Hello !
I am working on a small animation project (very, very amateur) right now, and I need some advices.
Almost all of my characters were supposed to have fur, but recently I have questioned this choice.
If I choose to render without fur, I save time for rendering (even if I go through a renderfarm), but this implies that the characters’ appearance changes a lot, especially since without fur, they have a very simple texture.
I am showing you here some renderings, some with hair, others without. Please let me know what you think: do you think it’s worth leaving the fur or not?
Thank you in advance and have a good day! !
Animation starts are best when showing and telling a story line… hair or no hair at the start of trying to get attention sounds silly. Look at seasoned animators… stick figure storyboards with captions and maybe a short test of the story line. And character presentations.
Your characters need work fur or not. The need more character. They look dull. Loosen up.
You decide render time and method, most people know it takes time. Fur or no fur at render isn’t a question to ask. You can go more anime with flowing stylized fur and make it great.

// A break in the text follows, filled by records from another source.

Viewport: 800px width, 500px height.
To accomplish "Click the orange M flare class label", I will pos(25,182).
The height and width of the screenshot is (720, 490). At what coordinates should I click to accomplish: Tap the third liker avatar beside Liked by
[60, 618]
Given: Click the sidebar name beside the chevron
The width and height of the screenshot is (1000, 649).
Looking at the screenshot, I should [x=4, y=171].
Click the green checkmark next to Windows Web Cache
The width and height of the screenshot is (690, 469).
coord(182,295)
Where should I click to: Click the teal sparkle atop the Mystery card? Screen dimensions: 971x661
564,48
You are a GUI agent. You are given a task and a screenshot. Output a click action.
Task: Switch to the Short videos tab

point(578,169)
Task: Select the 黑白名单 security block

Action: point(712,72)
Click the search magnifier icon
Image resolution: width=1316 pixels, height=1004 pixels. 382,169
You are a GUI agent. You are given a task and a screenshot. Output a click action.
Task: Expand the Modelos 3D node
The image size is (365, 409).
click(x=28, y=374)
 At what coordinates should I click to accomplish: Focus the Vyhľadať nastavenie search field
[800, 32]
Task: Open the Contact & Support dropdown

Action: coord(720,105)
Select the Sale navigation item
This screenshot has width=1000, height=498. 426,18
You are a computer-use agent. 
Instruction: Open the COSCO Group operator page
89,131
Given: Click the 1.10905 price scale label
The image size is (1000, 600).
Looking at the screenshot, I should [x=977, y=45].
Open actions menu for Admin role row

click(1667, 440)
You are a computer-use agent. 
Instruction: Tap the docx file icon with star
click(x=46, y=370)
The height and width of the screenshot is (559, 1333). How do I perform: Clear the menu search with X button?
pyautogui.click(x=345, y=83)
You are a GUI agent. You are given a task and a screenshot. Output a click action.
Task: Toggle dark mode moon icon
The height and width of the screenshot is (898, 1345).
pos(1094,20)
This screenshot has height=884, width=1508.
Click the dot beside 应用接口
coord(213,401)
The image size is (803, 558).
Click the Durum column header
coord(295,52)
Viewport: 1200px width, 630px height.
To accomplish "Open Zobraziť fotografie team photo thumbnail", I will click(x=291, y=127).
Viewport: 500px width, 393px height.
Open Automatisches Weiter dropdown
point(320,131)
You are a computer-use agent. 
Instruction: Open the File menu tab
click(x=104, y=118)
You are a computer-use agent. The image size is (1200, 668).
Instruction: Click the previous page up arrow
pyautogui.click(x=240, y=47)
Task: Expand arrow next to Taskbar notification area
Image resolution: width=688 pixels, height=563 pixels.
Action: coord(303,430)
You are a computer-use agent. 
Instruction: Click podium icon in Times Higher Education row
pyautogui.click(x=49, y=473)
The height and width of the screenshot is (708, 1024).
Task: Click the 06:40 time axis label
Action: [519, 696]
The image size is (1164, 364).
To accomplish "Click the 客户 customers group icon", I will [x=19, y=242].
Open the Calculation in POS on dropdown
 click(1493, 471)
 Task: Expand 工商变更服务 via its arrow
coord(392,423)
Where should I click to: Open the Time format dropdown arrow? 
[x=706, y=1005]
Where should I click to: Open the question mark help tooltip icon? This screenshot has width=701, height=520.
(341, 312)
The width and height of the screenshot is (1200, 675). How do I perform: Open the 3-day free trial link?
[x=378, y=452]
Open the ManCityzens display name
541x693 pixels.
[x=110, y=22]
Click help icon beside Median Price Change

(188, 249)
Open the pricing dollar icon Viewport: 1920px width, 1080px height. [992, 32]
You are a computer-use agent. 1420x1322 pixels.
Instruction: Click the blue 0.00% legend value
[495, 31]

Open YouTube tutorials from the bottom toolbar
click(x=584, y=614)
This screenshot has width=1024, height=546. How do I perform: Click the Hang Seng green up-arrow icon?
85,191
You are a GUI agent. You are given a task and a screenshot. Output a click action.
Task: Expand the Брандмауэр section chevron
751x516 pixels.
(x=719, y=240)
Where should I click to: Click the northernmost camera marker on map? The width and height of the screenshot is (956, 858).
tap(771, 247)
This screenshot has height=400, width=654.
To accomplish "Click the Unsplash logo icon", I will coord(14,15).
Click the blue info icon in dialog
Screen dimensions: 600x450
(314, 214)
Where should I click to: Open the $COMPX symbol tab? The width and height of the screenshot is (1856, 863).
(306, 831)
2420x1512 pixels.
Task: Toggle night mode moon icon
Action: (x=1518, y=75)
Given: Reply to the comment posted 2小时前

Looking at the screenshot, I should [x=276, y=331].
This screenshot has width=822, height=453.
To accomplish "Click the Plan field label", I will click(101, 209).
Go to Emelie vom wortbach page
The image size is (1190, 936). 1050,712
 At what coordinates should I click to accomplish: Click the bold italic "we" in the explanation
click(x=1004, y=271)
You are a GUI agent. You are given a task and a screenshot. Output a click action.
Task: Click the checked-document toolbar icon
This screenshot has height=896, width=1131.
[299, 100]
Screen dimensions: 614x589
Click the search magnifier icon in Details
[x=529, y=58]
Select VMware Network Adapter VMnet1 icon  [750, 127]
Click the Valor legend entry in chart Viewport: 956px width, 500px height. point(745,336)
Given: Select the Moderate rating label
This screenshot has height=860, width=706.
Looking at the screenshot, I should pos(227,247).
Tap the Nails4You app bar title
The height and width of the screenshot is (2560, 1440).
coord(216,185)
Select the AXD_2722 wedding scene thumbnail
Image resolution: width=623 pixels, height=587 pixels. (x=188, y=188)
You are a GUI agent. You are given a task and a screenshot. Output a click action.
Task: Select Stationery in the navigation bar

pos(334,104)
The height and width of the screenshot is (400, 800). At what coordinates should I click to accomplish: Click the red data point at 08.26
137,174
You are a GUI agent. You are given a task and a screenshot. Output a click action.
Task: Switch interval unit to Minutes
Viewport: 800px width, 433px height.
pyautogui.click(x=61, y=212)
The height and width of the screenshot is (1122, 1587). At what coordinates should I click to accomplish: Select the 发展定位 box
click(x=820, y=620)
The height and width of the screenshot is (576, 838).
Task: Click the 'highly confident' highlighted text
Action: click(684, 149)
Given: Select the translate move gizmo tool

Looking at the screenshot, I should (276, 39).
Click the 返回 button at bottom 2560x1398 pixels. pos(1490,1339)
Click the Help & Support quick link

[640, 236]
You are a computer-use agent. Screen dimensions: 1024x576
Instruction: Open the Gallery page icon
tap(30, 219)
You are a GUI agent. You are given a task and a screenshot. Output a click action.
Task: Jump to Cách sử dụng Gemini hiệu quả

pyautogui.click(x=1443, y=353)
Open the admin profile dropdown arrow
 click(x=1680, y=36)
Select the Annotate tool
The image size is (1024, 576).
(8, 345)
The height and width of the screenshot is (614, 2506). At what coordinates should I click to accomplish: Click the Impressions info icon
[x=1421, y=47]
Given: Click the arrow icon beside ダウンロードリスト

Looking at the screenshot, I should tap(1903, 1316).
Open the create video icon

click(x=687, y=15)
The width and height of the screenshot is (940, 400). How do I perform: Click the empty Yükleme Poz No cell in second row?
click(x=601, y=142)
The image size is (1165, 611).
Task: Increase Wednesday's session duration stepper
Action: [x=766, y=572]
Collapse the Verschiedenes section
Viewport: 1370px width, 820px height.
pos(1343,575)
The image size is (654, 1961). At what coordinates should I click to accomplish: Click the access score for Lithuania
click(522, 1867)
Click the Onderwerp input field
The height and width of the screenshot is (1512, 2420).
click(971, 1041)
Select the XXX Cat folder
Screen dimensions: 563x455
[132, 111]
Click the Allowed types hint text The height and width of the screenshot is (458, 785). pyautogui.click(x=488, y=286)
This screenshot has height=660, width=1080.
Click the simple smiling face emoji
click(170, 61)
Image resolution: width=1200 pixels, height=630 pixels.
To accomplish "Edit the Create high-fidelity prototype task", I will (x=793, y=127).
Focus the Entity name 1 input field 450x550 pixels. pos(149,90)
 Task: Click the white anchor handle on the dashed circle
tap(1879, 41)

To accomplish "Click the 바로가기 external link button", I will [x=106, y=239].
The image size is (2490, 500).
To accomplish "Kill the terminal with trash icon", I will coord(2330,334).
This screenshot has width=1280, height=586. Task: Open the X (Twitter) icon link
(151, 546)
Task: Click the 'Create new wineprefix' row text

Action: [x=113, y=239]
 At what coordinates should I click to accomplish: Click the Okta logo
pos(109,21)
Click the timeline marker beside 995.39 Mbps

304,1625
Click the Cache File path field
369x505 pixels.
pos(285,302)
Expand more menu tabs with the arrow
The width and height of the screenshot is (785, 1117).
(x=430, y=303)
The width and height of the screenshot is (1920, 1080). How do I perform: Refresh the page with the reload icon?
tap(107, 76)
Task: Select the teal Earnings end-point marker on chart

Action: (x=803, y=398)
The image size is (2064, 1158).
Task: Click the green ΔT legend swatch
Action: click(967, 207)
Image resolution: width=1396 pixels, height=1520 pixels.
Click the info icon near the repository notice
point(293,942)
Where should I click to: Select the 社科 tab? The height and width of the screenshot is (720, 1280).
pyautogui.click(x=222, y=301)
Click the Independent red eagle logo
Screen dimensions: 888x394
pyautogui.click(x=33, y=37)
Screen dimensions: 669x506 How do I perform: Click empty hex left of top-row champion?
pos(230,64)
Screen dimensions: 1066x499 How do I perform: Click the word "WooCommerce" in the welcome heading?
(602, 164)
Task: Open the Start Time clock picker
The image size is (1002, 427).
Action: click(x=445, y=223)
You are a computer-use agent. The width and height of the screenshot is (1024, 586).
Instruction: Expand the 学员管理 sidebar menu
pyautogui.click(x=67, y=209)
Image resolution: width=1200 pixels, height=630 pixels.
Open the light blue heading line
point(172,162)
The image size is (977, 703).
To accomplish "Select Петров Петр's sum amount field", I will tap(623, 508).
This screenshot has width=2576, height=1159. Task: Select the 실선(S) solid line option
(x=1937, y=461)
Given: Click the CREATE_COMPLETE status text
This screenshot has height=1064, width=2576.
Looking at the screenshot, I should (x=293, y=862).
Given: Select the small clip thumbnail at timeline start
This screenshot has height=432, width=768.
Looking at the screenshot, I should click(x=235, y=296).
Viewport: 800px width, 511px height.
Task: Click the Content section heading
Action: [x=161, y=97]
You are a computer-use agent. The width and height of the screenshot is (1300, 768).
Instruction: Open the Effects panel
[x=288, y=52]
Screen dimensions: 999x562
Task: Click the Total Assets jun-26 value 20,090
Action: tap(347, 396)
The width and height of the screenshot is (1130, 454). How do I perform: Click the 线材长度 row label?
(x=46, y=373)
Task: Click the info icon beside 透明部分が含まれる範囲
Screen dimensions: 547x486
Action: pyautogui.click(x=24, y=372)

Thank you for your opinion!
I hadn’t seen it that way.
I’m afraid it’s a little too late to completely change the design of all the characters, but I can still work on the textures.
First of all: hats off for working on an animation! From my own attempts I know what a pile of work this is, even for a small animation.
bachnoral is right, when saying that the most important part of an animation is a good story. It almost doesn’t matter which visual style you choose to tell the story.
The characters do look a bit low poly and i can see shading artifacts (like sharp edges). Most probably due to errors in the geometry.
Keep us updated. I will follow your progress with interest.
Try a ‘Smooth’ or ‘Sub-Division’ modifier on the characters to reduce the ‘low poly’ look mentioned. Increase you poly count one step, and use ‘Relax Vertices’ on select areas, without loosing detail. Good texturing can look passable if some displacement is included. Key point, story development always should be first.
I would equally-well enjoy a well-donestory using either approach. If the story is compelling, I’m not going to be noticing the fur.
After all, in the finale scene of Disney’s Beauty and the Beast, this guy freely admits that he was crying his eyes out … and there wasn’t a scrap of CG-anything present. If you decide to omit the fur entirely, “it’s still animation.” Your actual challenge, therefore, is simply this: "make a grown guycryabout your characters."
Thank you very much for all your feedback!
It’s really going to help me. Even if it’s a little late now to improve my story, the whole design, etc., I’ll keep that in mind for my future projects.
Hey there Lympha,
I too am making a… thing that has fury characters without any fur
I too initially had the characters with fur, but then it proven to be too much trouble (memory, shading, fur animation, time, etc.) and decided to abandon it completely. With fur does look better, but in the end we need to thing first in the big picture and actually get the project done.
What has proven to work, for me, is model some fur stands, not everywhere, but here and there (3 to 6 should be enough).
You can give a look to the characters in here, may serve you as inspiration.
What I did was:
1- Select two planes from the base geometry, where you want the fur strands, make an extrude;
2- Now select just one face and do a new extrude again followed from Scale-> 0 to make a point.
3- Select the other face, make an Extrude and again Scale → 0
4- Adjust to make it look more furry
By what I see you’re already doing a great job! Keep it up!